The slender, leafless almost rush-like stems of these shrubs makes the Ephedra collection, perhaps, one of the most enigmatic in the Garden. A group of about 40 species found from southern Europe, North Africa to Asia as well as the mountains of North and South America, Ephedra are typically plants of dry and desert regions. Whilst few may be familiar with Ephedra, it is a medicinal plant from which the drug Ephedrine is derived, a common constituent in decongestant sprays. Its value in treating breathing disorders is reflected by its long history of cultivation in China, estimated at over 5000 years. Ephedra, while rarely seen, can make an unusual, drought-tolerant addition to the garden.
For botanists, Ephedra is of great interest, as the genus forms a linking group between conifers and flowering plants. This is reflected in the Garden, as the main planting of Ephedra, not far from the Fountain, is positioned to be surrounded by conifers in the Old Pinetum. The European shrubby horsetail, Ephedra distachya grows here, the common name again alluding to the similarity in the form of the stems with horsetails (Equisetum). It has been cultivated throughout southern and eastern Europe since the 16th century for medicinal purposes.
Here can be found a range of species which, on first glance, might look similar but with closer observation, can be seen to differ in habit, stem and the form of the scale-like leaves. The leafless stems with scale-like leaves so typical of Ephedra are not unique to this group, but are also found in other plants such as Polygonum scoparium, which is planted in the same bed. Collectively, these are known as ‘switch-plants’. The reduction of leaves to small, scale-like structures dramatically reduces water loss, an adaptation found in many unrelated plants growing in arid land conditions.

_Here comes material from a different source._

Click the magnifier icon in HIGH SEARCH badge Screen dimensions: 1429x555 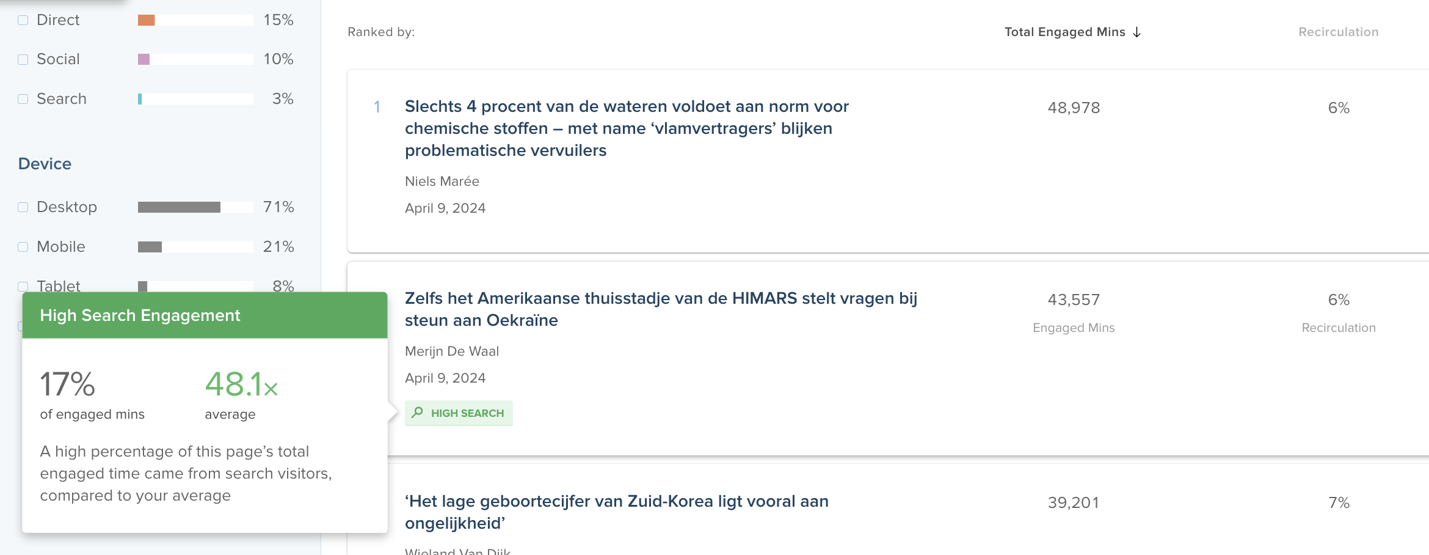417,413
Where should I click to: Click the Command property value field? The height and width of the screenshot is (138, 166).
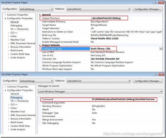pyautogui.click(x=124, y=99)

Photosynthesis (the conversion of carbon dioxode to sugars using the sun’s energy) usually takes place in the leaves but in switch-plants this is undertaken in the green stems.

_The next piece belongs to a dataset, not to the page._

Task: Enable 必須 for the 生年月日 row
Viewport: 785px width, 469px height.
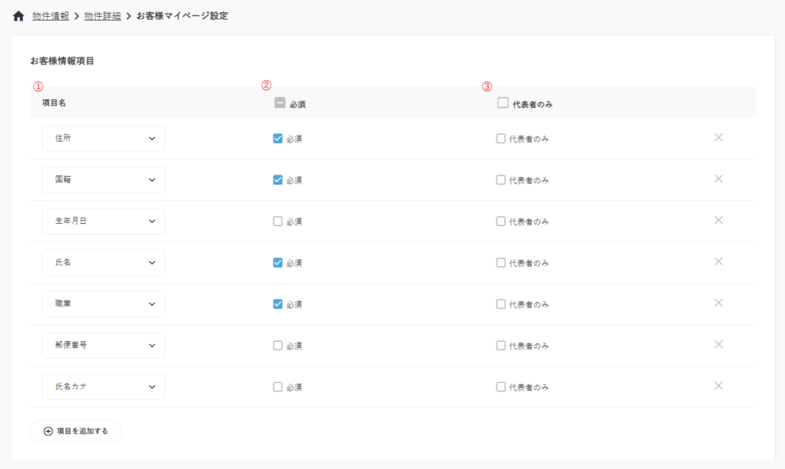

Ephedra produce small, cone-like reproductive structures followed by berry-like fruits, which are usually bright red or orange in colour. An ususual coloured form can be found in the collection, Ephedra americana var. andina, from Chile which bears white rather than the normal red berries. This is one of our oldest accessions at the Garden, dating from 1898, and so unusual is this colour form that it was highlighted in Curtis’s Botanical Magazine.

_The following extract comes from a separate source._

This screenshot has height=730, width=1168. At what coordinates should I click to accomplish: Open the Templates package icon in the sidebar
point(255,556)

Perhaps the best and most spectacular specimen of Ephedra in the Garden can be found adjacent to the Limestone Rock Garden, along Henslow’s Walk. This specimen of Ephedra major subsp procera illustrates the typical spreading and suckering habit of the genus, and this plant now covers many square metres. Buried in the centre is a seat, a wonderful place to sit almost hidden from all those around. In late summer the plant is spectacular with red berries and the webs of spiders.
In contrast, on the other side of the lake in the Asian section of the Limestone Rock Garden, can be found the dwarf shrub, Ephedra gerardiana, collected by Garden staff in the Pakistan Himalaya.